I firmly believe that if you reduce injuries and get stronger, you will run faster. I've seen this in countless athletes that I've worked with, from college athletes to professional athletes to recreational runners. The key concept here is consistency: When you reduce injuries, you miss fewer training opportunities. When you get stronger, you miss fewer training opportunities because your body can handle the stress that running puts on your joints, tendons, ligaments and bones.
Consistency may not be a concept you've focused on, but the best runners in the world continually mention constancy when asked about the most important aspect of training. But even if you decide to value consistency in your training, you're probably at a loss for what exactly to do. Should you do CrossFit or should you do yoga? Should you stretch or should you hit the weight room? Should you cross-train (to alleviate some of the pounding associated with running) or should you run more short sprints (which could transform you into a more efficient runner, both in terms of your mechanics and your running economy)?More: Can CrossFit Endurance Improve Your Runs?

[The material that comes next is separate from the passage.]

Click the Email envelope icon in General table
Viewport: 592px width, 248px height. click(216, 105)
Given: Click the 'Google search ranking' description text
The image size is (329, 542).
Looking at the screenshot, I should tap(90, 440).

I propose that you do two things. First, add a sound flexibility practice to your running training. Second, add a strengthening program that focuses on the minor muscles used in running. If you combine these two elements into your daily training, I am confident you'll be injured less often and you'll make strength gains that you'll be able to feel when running.
The Best Flexibility Workout for Runners
Let's start with flexibility. Dynamic flexibility is the best way to prepare your muscles for the rigors of running, and to start the healing process after a long run or workout. Specifically, I want to introduce you to Active Isolated Flexibility (AIF), which I was introduced to by my friend Phil Wharton. Phil and Jim Wharton have been working with Olympic medalists and world champions in distance running for two decades. While few of us will ever have the opportunity to be on their massage tables, we all can incorporate the AIF and strengthening exercises they prescribe to all of their athletes.

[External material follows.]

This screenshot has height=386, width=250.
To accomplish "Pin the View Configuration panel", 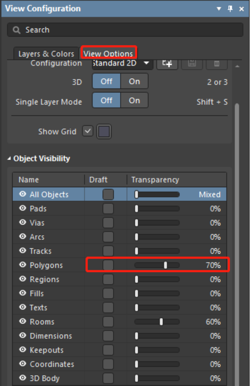I will pos(230,9).
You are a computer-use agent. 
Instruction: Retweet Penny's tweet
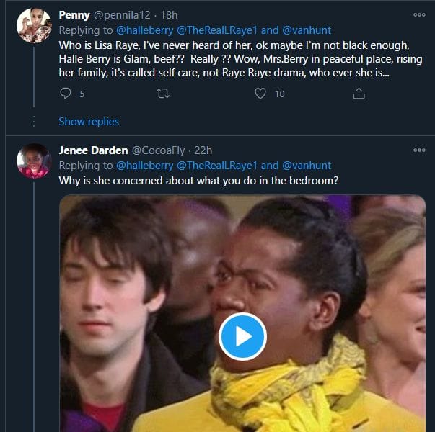[x=163, y=93]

Active Isolated Flexibility is based on a key principle that all muscles have an opposing muscle so, when one muscle contracts, there is an opposite muscle that lengthens. To see this in action, do a bicep curl. Notice how that muscle shortens when you contract it. When the bicep contracts (i.e. shortens), you are automatically lengthening the muscle on the other end of the upper arm, the triceps.
Active Isolated Flexibility takes advantage of this relationship; you actively flex one muscle group to stretch and lengthen another muscle group. An example for a runner would be to contract the quadriceps to lengthen the hamstrings. Most runners have tight hamstrings, and getting that area back to functioning properly is important. In this example, the Whartons employ a rope, wrapped around the foot, to assist at the end of the range of motion of the hamstring. This assistance allows the runner to get a safe, gentle, full stretch. For this reason Active Isolated Flexibility is often referred to as "rope stretching."